§ **Exercise details**
Quote word for word from the line holding "You are a computer-use agent." to the last line below, including both, and omit any pictures.

━━━━━━

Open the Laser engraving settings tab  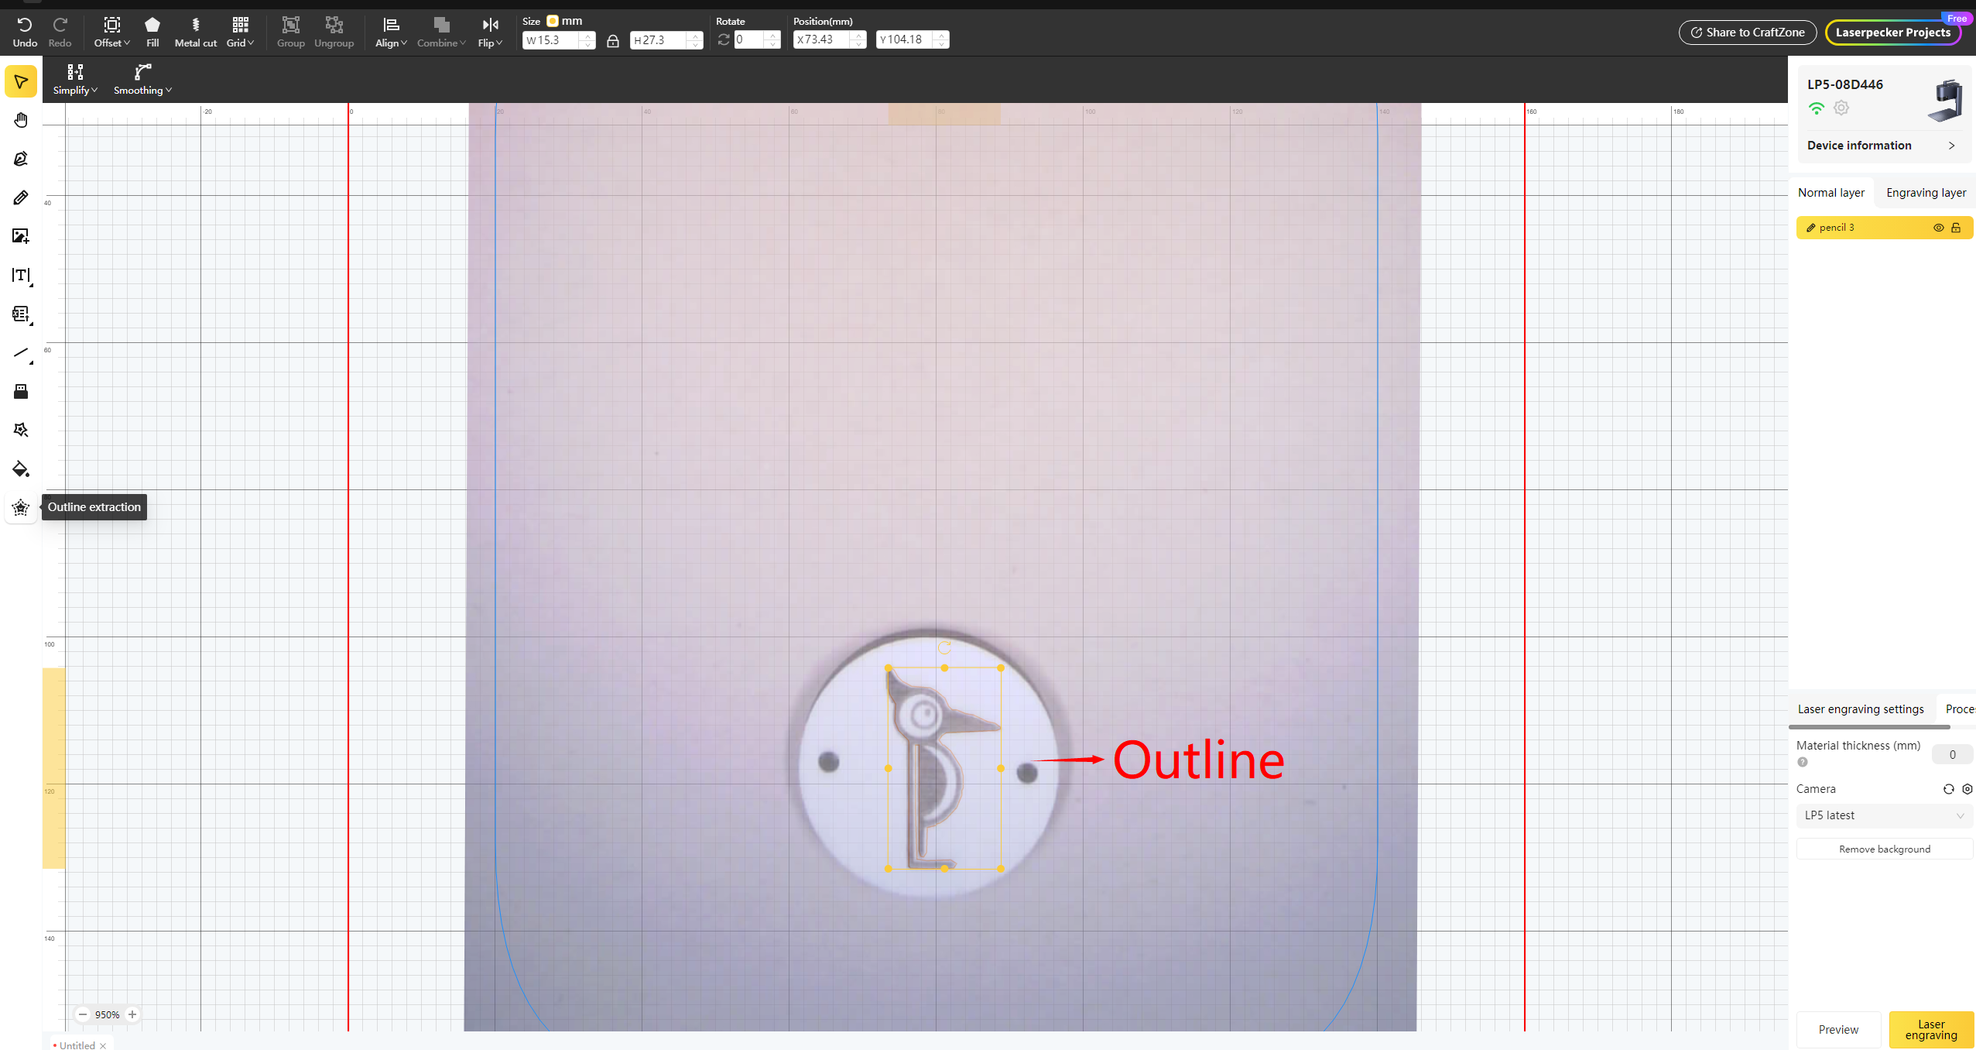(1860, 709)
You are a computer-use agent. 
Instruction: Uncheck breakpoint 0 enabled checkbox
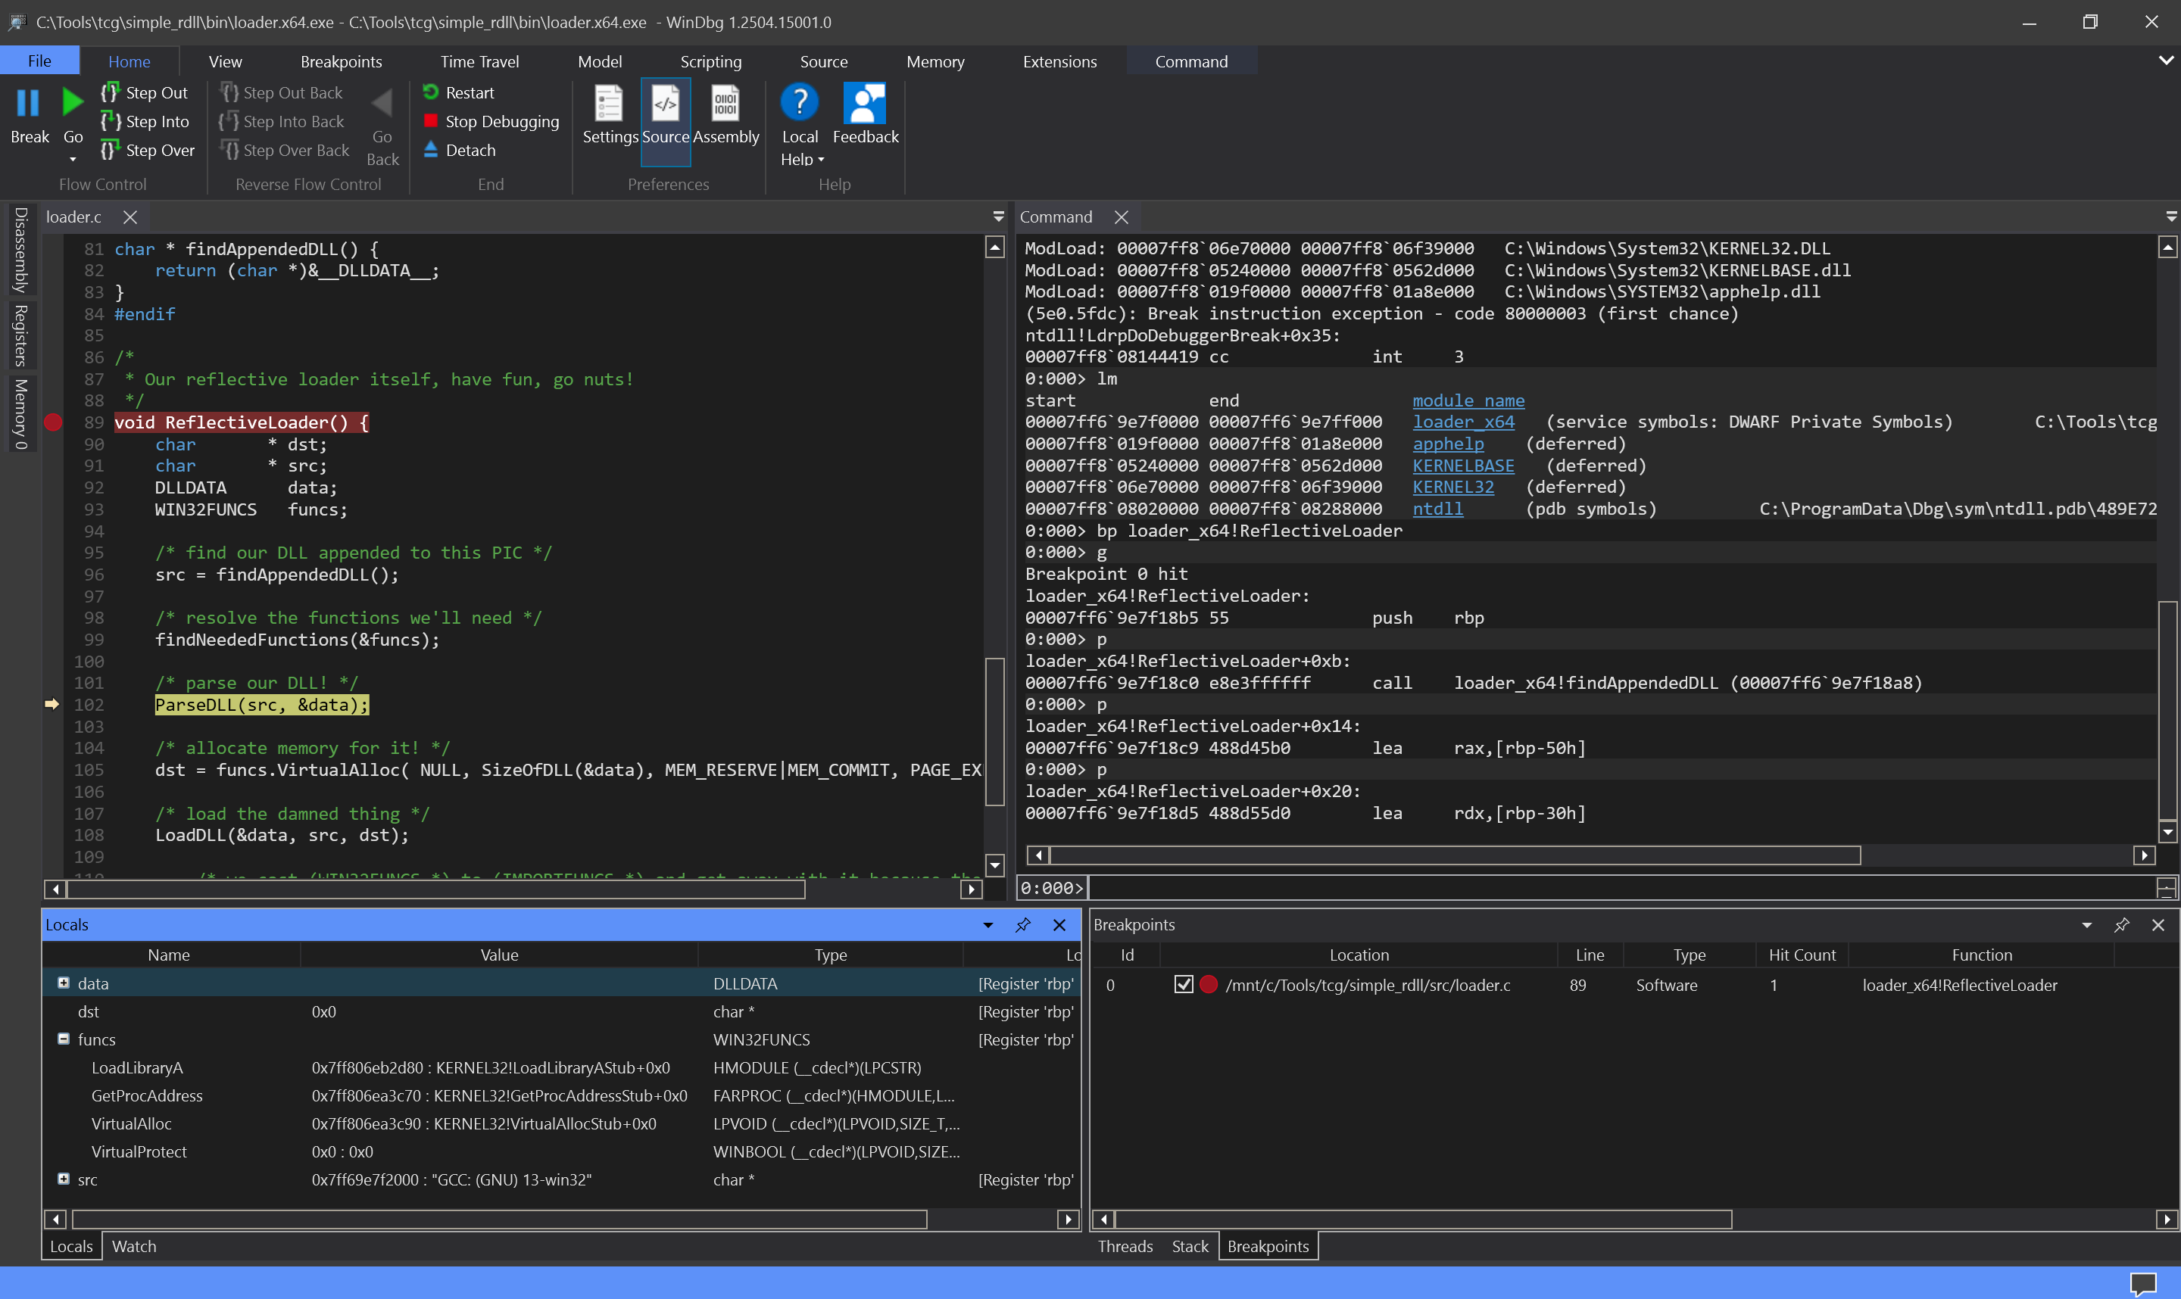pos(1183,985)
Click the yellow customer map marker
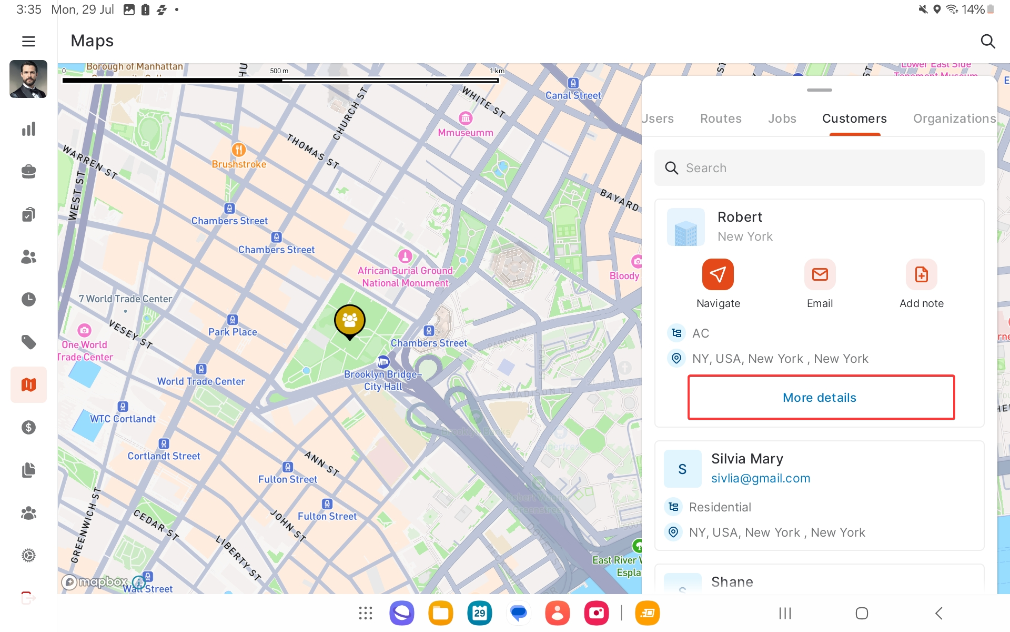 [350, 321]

━━━━━━

§ **Response box**
You are a computer-use agent. 
Instruction: Uncheck breakpoint 0 enabled checkbox
pos(1183,985)
Click the yellow customer map marker
 [350, 321]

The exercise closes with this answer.